Wed, November 30, 2016
In the last months we've been working on some great improvements for the Froala Editor. Yesterday we've wrapped them together into a new release V2.4.0-rc.1. It is for now a release candidate and will get out of the RC phase in a couple of weeks.
Froala Editor has always been about enabling a great editing experience in applications that rely on a web browser component. The editor’s UX got better and better release after release, but we have never fully focused on interacting with the editor using only the keyboard. Now, that moment has came. We redesigned how you can navigate through the entire interface: main editing area, toolbars, popups and modals. They are all keyboard accessible, therefore you can stop at anytime using the mouse and start using solely the keyboard.
The only keyboard combination that you should know to start the magic is ALT + F10. It brings the focus to the toolbar or active popup and from there you can simply navigate using the keyboard arrows, ENTER, TAB and ESC keys. It's been a long process that took around 2 months and we did lots of iterations in order to arrive where it is now. It was important for us to create a consistent navigation that you can easily get familiar with and use the editor interface naturally.
Next things we're focusing on the accessibility feature is adding ARIA states and making sure that everything is compliant with the Section 508 Standards.

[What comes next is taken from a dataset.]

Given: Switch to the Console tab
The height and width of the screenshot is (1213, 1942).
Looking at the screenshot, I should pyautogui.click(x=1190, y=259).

We have already started to work in this direction and any suggestions coming from you are always highly appreciated.
Typing is the core of the WYSIWYG HTML editors and all the rich text editors rely on the browser's contenteditable attribute. However, there is no official standard for it and every browser is implementing the keyboard actions differently producing inconsistent outputs. At Froala, we're using the browser editable feature only as basic support and all the keyboard sensitive actions such as enter, backspace, delete or space have their custom implementation. This is of course adding an overhead on the typing performance and working directly with the DOM in the right way is essential.
If initially we were using jQuery, in the release 2.4.0 all operations related to typing are performed directly on the DOM with a minimum possible overhead. This enables our WYSIWYG HTML editor to edit at the same speed both small and large amounts of text. And when I'm saying large amounts, I really mean large, like 10 million words.
Since now there was the possibility to add custom buttons, dropdowns and popups, but the modals were missing. Therefore, a module for modals, together with a help plugin, is the last but not the least major addition in the new release. We've been asked by dozens of you if there is the possibility to create a modal similar to the Image Manager one. Now that is possible, and you can put anything you want in its head and body. More details will come shortly in docs for creating them.